**Work instruction:**
Return exactly the lines below, starting with the one that has "You are a GUI" and going on through the one that has "Task: Tap up".

**Provided material:**
§ §

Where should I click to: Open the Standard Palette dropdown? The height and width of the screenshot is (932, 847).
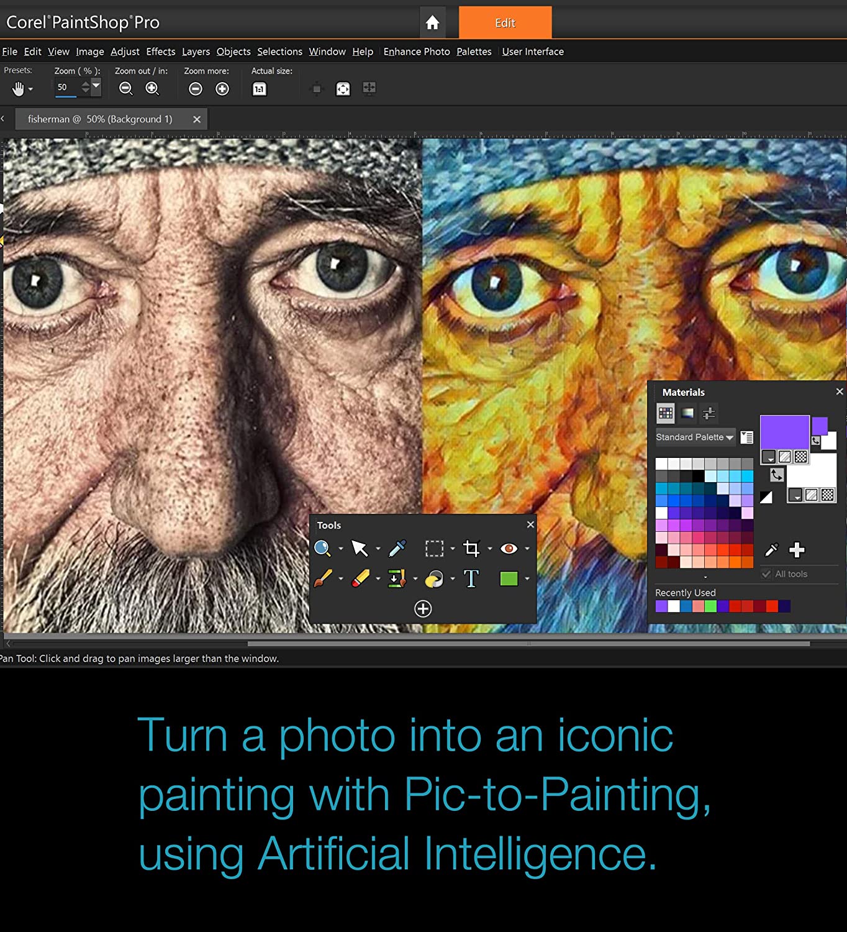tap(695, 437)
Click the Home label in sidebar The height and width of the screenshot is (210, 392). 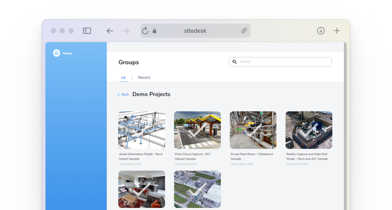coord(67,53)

§ §

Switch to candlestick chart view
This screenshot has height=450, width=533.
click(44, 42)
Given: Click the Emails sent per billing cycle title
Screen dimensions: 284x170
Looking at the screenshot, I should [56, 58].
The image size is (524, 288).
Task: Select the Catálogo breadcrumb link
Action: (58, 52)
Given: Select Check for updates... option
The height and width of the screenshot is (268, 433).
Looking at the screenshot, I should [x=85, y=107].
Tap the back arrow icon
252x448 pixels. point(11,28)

§ §

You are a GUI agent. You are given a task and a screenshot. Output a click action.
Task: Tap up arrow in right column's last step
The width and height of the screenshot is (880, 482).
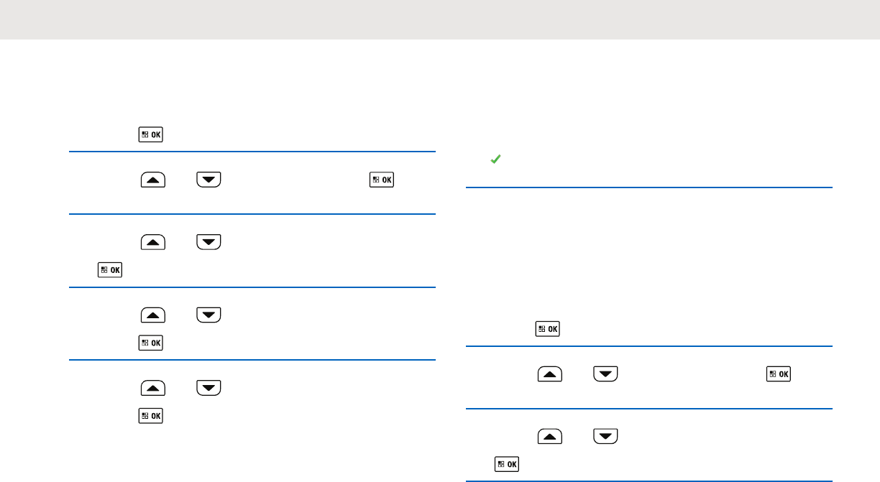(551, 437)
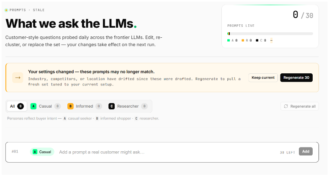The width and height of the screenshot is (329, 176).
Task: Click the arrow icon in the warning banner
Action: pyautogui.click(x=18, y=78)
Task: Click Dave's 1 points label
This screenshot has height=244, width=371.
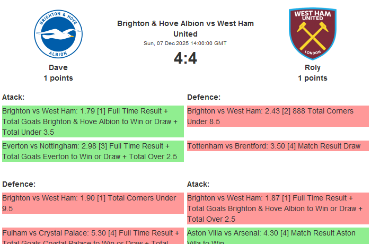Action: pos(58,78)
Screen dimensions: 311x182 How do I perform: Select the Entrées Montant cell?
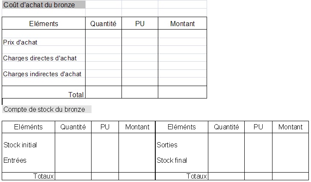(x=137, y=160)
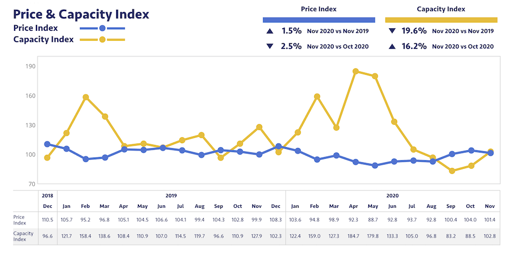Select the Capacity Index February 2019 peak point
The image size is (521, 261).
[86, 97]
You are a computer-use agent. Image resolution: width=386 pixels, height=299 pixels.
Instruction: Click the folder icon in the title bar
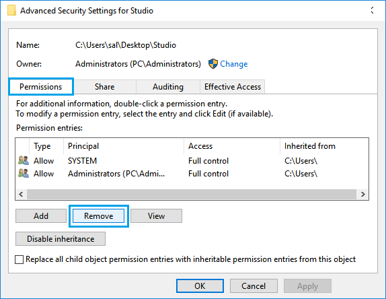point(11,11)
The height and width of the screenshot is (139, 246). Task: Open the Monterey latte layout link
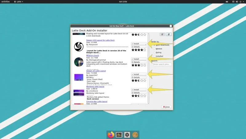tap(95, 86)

§ §

**Response to the task:**
You are a GUI agent. You are given a task and a screenshot. Output a click action.
Task: Tap up arrow in right column's last step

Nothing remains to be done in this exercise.